Checklist Cards - Necessary But Not Appreciated
October 26, 2012
by William Szczepanek
Baseball card checklists, by that I mean those cards that were occasionally placed in packs to show which cards were available in a particular series. You know the ones I mean. The cards that you ruined by taking a pencil or pen and filling in the little squares to indicate that you had the associated baseball card. For those kids that eventually became accountants these cards provided a database for them to track which cards they had and which cards they needed. For the rest of us, these cards were usually a disappointment, because it meant you got one less real baseball card of an actual player.
Sometimes a checklist card would enable you to review what cards were out there and if there was one that you really wanted, you might fork over more nickels to see if you could get lucky. Often, when you finally did open the new packs of cards you would find that they were for the NEXT series, and the only way for you to get your missing cards would be to find a store with some old sets or to find friends who might have the card you wanted. Unless they had a double, getting the card from a friend would be difficult or expensive.
In the mid-1950s I remember scanning all of my checklists in search of Stan Musial only to find that again his card was not produced. That eventually changed with an All Star card in 1958 and his first real card in 1959.
Checklists were not offered in packs of cards in the early years of the 1950s. No one knew what they might get or who was under what contract with Bowman or Topps. Baseball cards were total shot in the dark, but in some ways that added to the mystery. It wasn't until Topps bought out Bowman in early 1956 that you could reasonably expect to find a card for most Major Leaguers. The first checklists did not appear until 1957 when 4 unnumbered checklist cards were randomly distributed in the packs.
Checklists took many forms with early team cards of 1958, 1959 and 1960 having a checklist on the back. These included some of the best teams cards ever were produced. In 1956 and 1958, each team card had a picture of the team on the front along with a row by row list of the players. In my mind a team card where you can't identify the players is really just like a card with nothing but the logo of the team on the front.
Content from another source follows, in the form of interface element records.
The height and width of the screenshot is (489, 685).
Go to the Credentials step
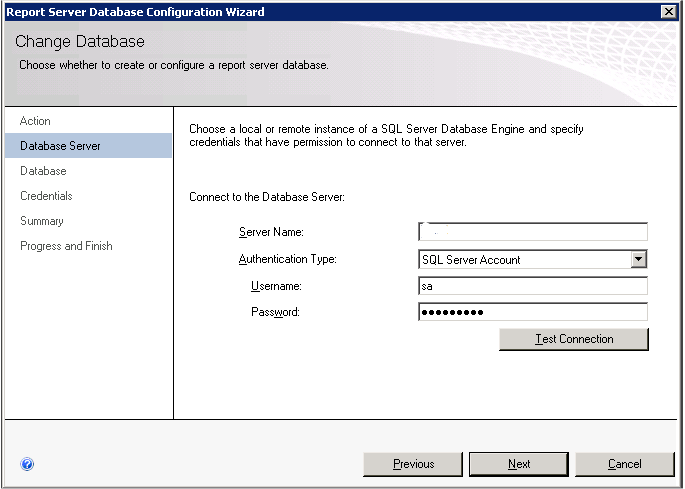pyautogui.click(x=46, y=196)
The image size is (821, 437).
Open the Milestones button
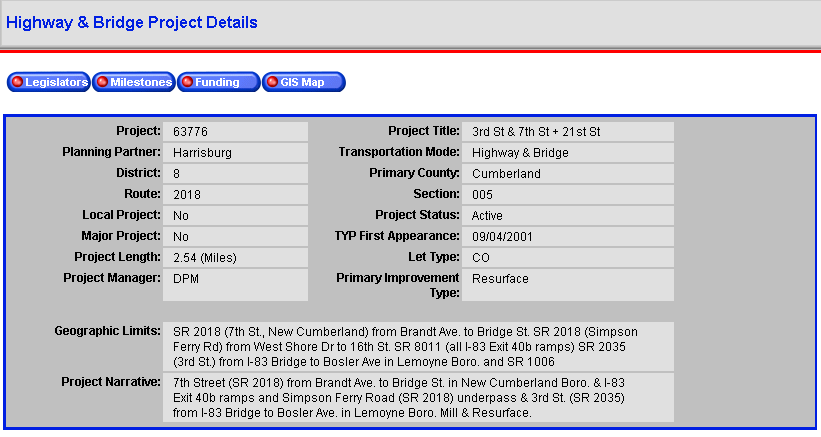pyautogui.click(x=134, y=82)
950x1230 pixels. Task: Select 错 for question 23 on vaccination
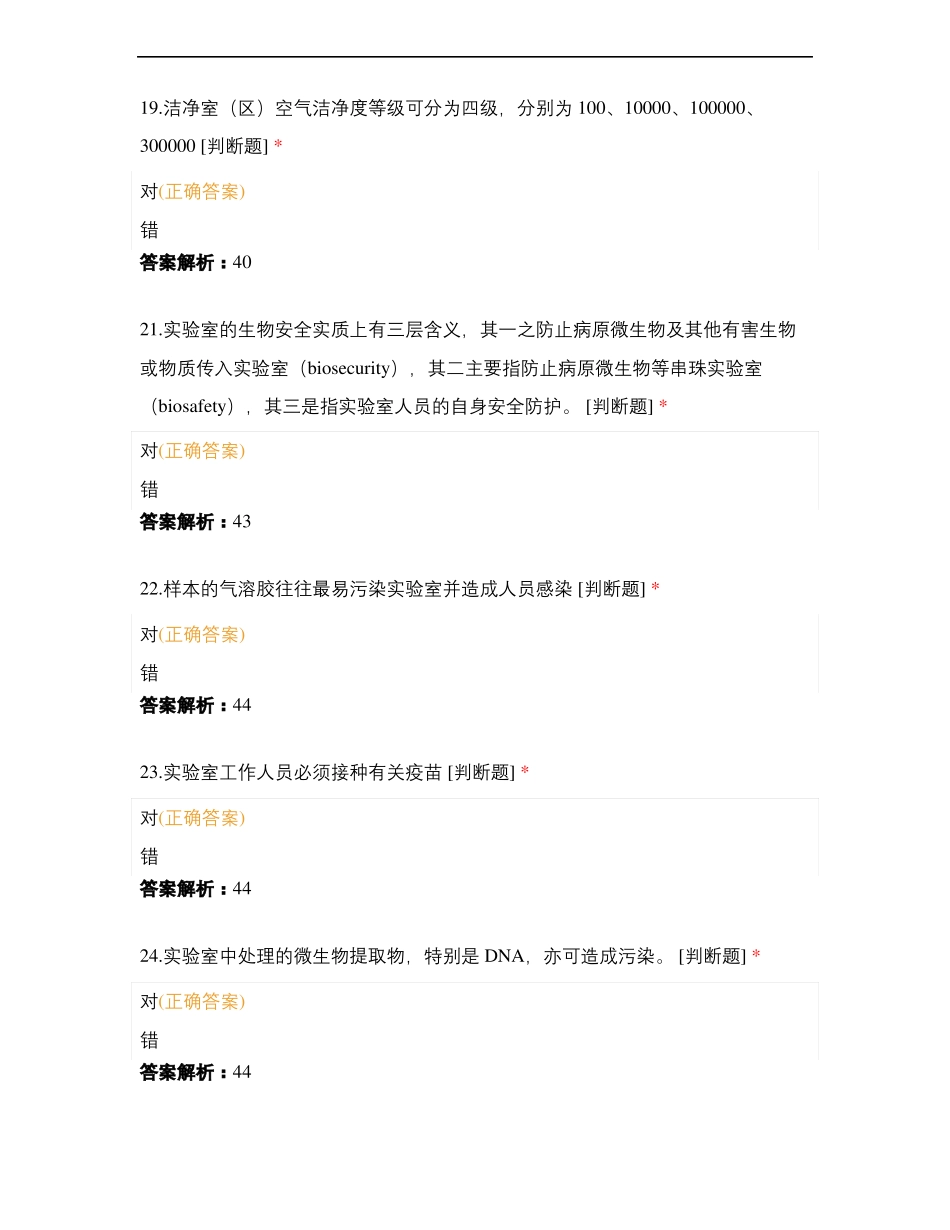(149, 856)
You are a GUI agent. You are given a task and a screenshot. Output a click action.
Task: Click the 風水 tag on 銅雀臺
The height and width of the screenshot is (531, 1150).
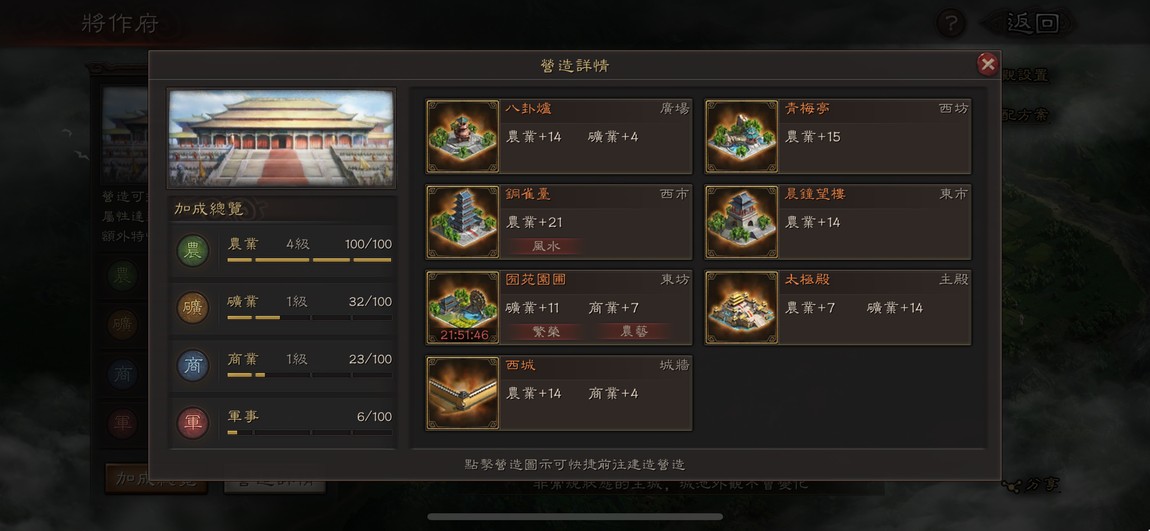click(546, 246)
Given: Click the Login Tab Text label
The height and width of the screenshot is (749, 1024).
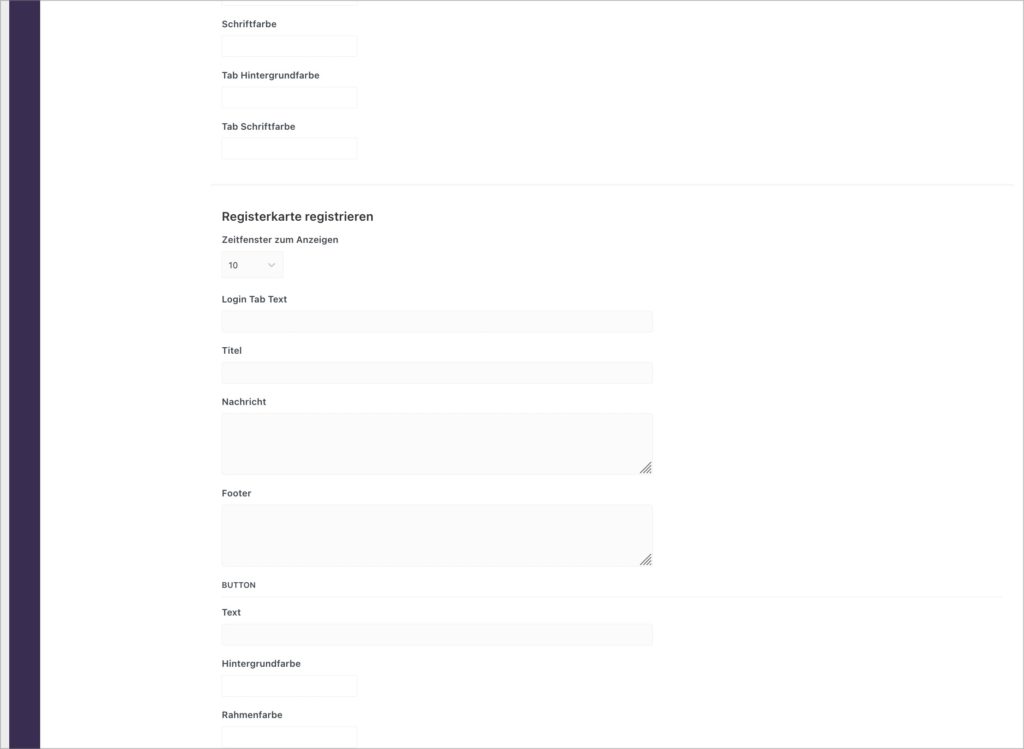Looking at the screenshot, I should click(254, 299).
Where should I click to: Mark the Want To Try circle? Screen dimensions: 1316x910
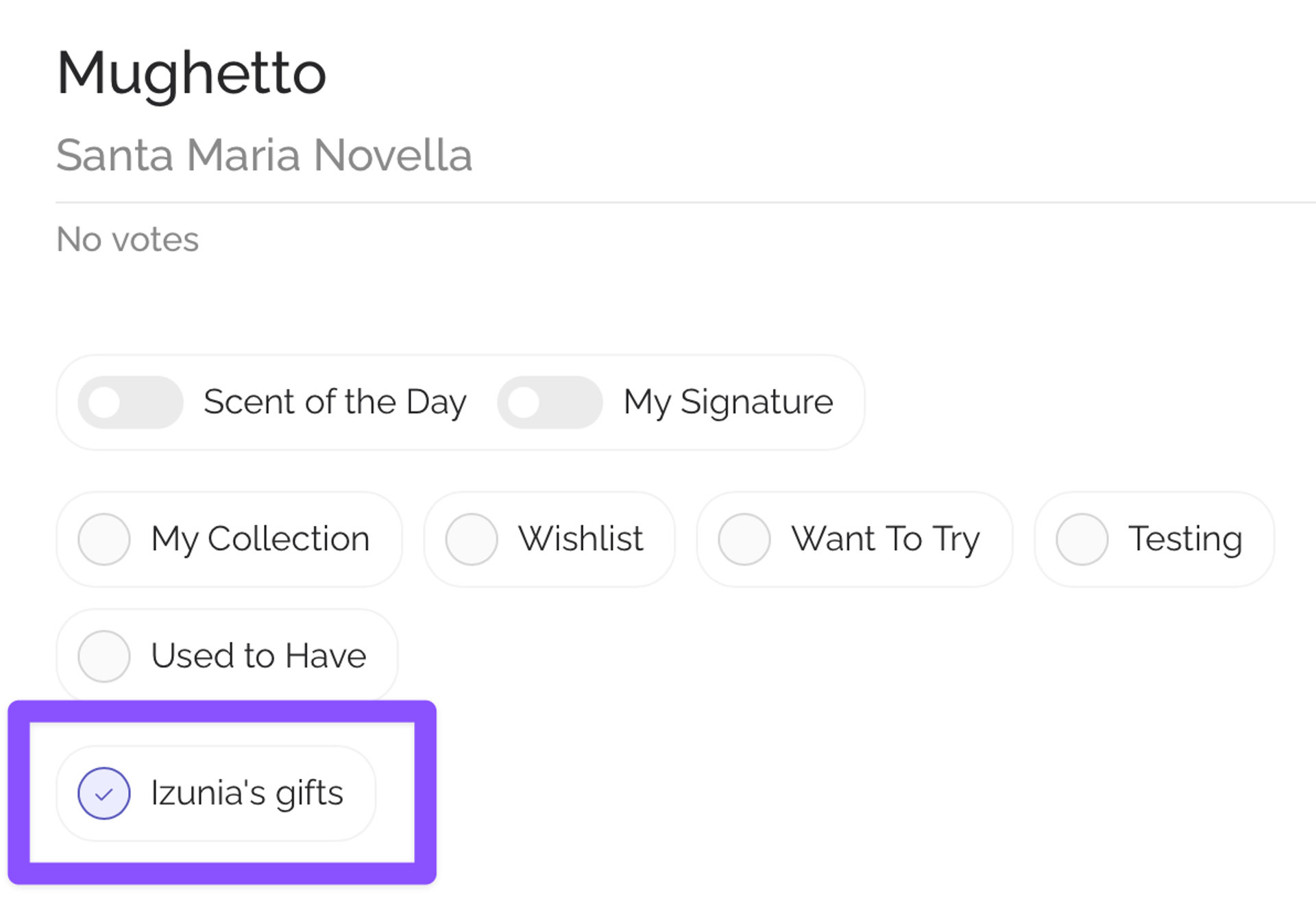tap(744, 540)
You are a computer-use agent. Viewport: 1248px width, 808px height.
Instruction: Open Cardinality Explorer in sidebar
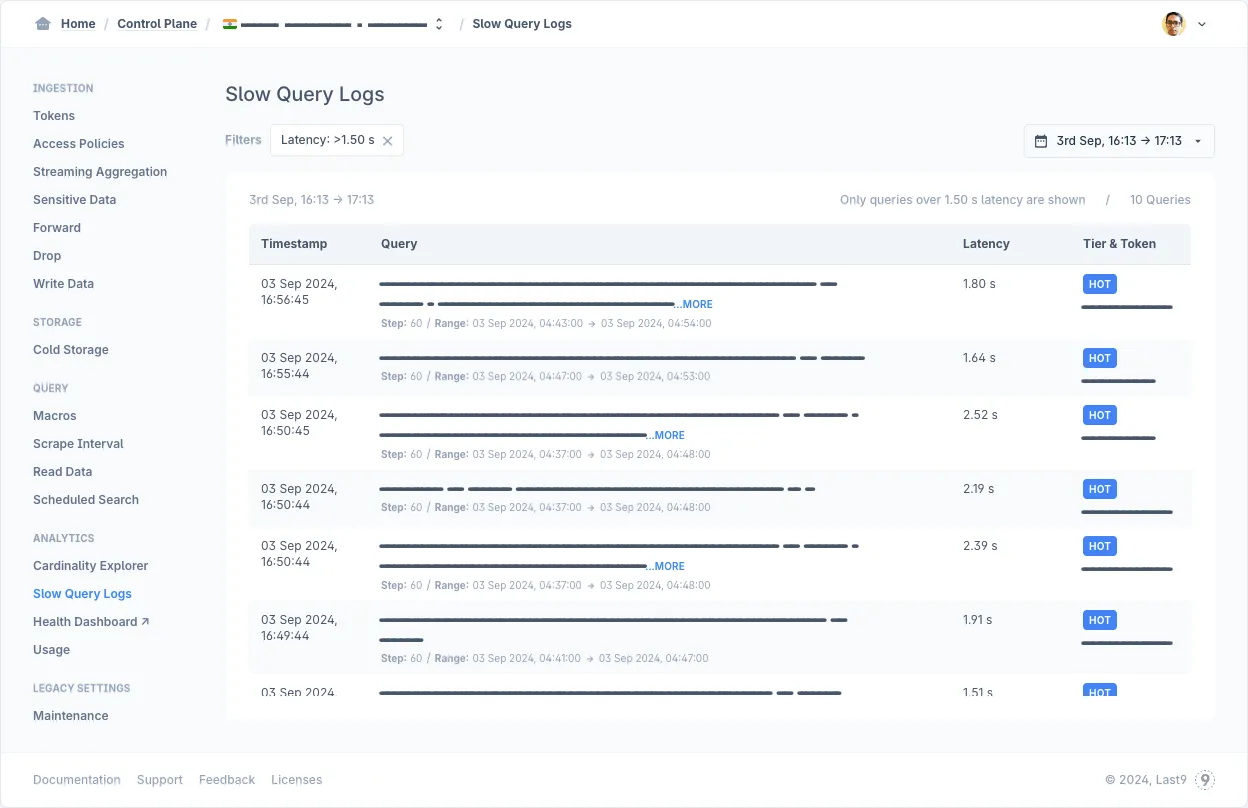tap(90, 566)

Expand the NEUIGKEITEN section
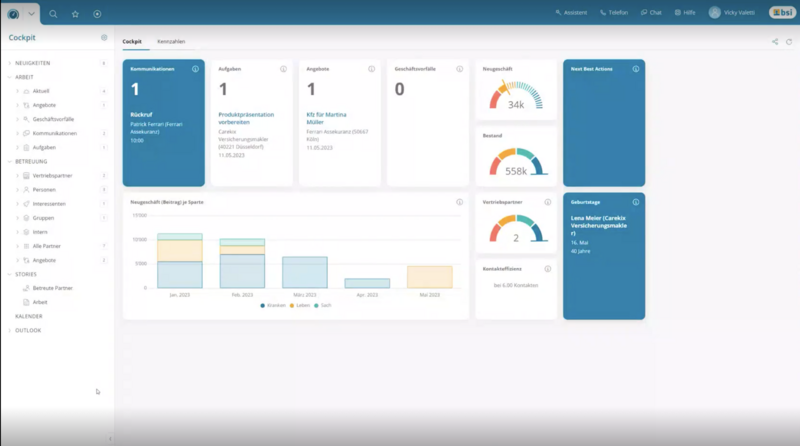click(10, 63)
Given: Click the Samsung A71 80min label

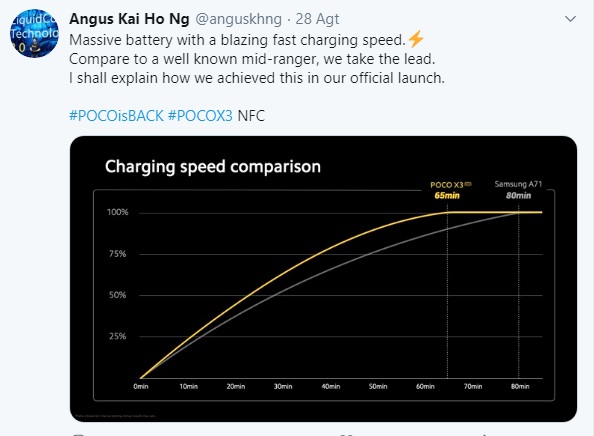Looking at the screenshot, I should tap(518, 190).
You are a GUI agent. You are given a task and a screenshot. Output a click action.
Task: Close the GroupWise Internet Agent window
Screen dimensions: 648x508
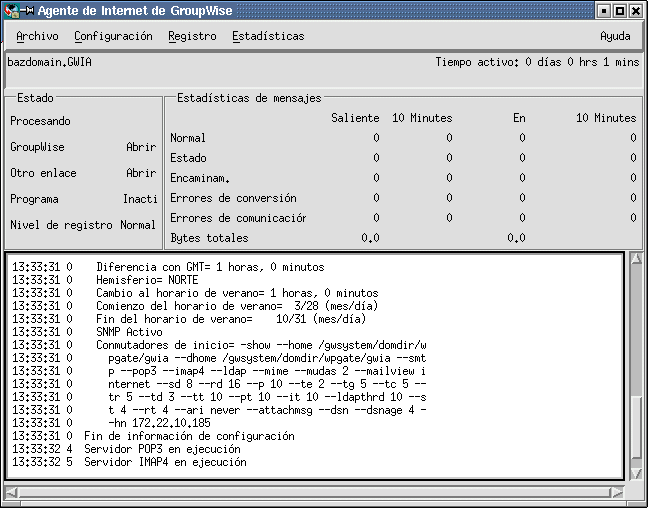(x=636, y=11)
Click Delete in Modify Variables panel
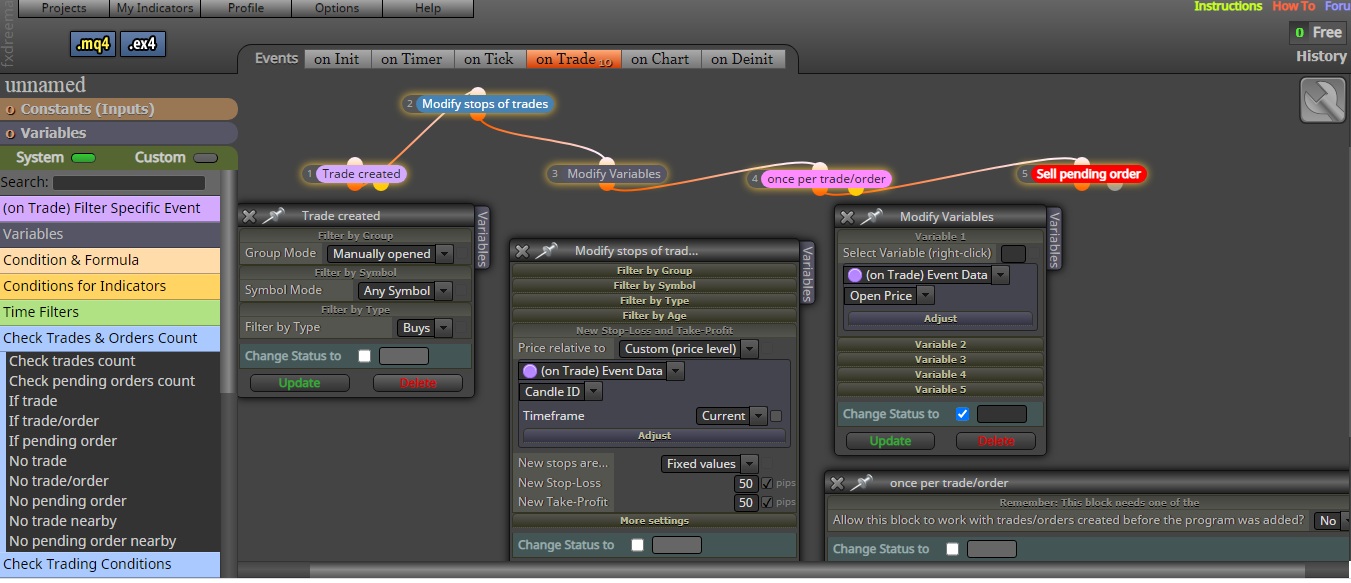1351x583 pixels. (x=996, y=441)
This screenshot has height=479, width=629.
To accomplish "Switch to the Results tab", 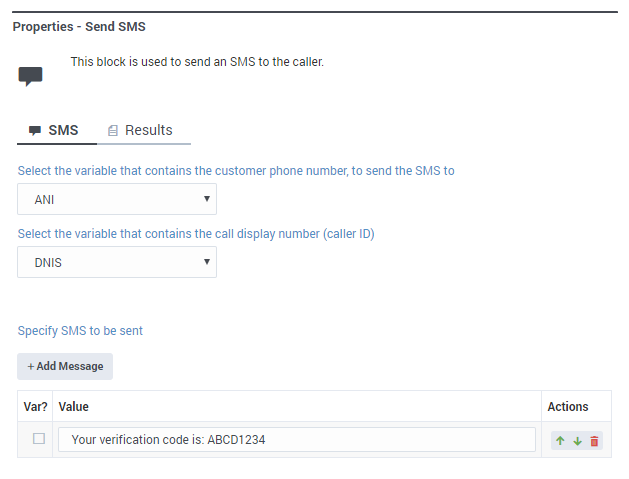I will 148,130.
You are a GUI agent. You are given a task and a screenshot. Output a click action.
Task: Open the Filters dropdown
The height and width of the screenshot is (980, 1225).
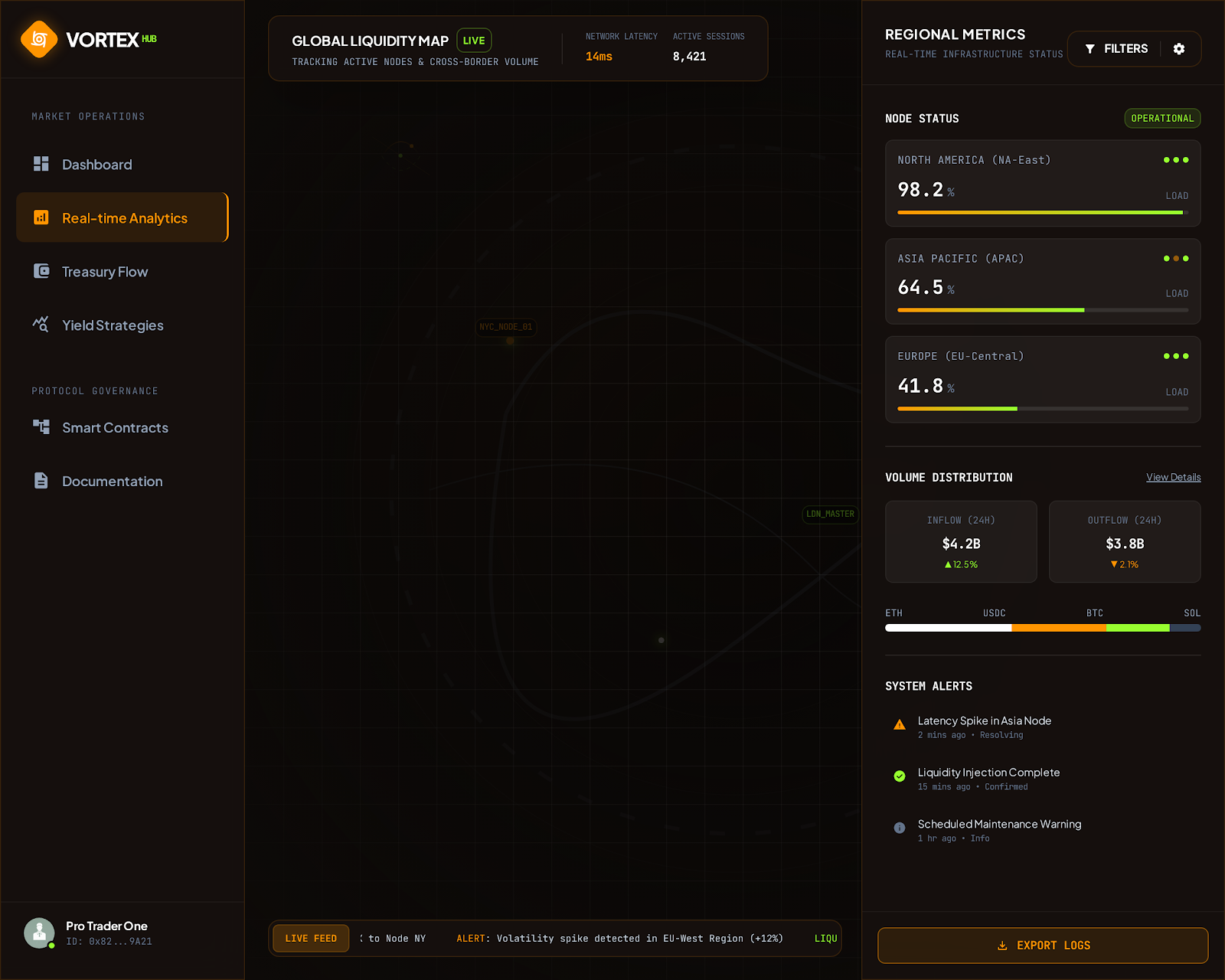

What's the point?
Beginning in 1961 checklists became cards in themselves, popping up once in awhile in your packs. They had colorful action shots on a small part of the card with the rest of the card devoted to checklist information. Many kids threw them away, which helped to increase the value of these cards. Many put rubber bands on them and placed them in a corner of a shoebox, and others including myself would occasionally fill in the boxes for those cards I had obtained and ruin the card entirely.
In 1967 each team card had a star player as part of the card with an ugly no-neck head shot. In 1968 and 1969 the player pictures got better. In 1970 Topps went back to printing card devoted entirely to the checklist information for each series.
In later years Topps would include team checklists identifying all the players on a specific team along with their card number.
Checklists today mean something different altogether. In today's world where a paper and pencil is often replaced by a computer a checklist if often thought of as a listing (in a magazine, internet site, or software program database) of all cards from a particular year numbered in order and often containing error cards reprints and card differences. Obtaining all of the variations from a particular year can usually be left to the fanatical collector and the real value of these different cards is often controversial.
Let's just say that checklist cards of the past did serve a purpose before the age of the personal computer, but now they seem like an old adding machine ─ heavy and not quite as useful. They are a remnant of the past that takes us back to another time when things were slower and when people loved their cards for what they were, not for their monetary value. By and large back then checklist cards were considered a necessary evil ─ useful, but not appreciated.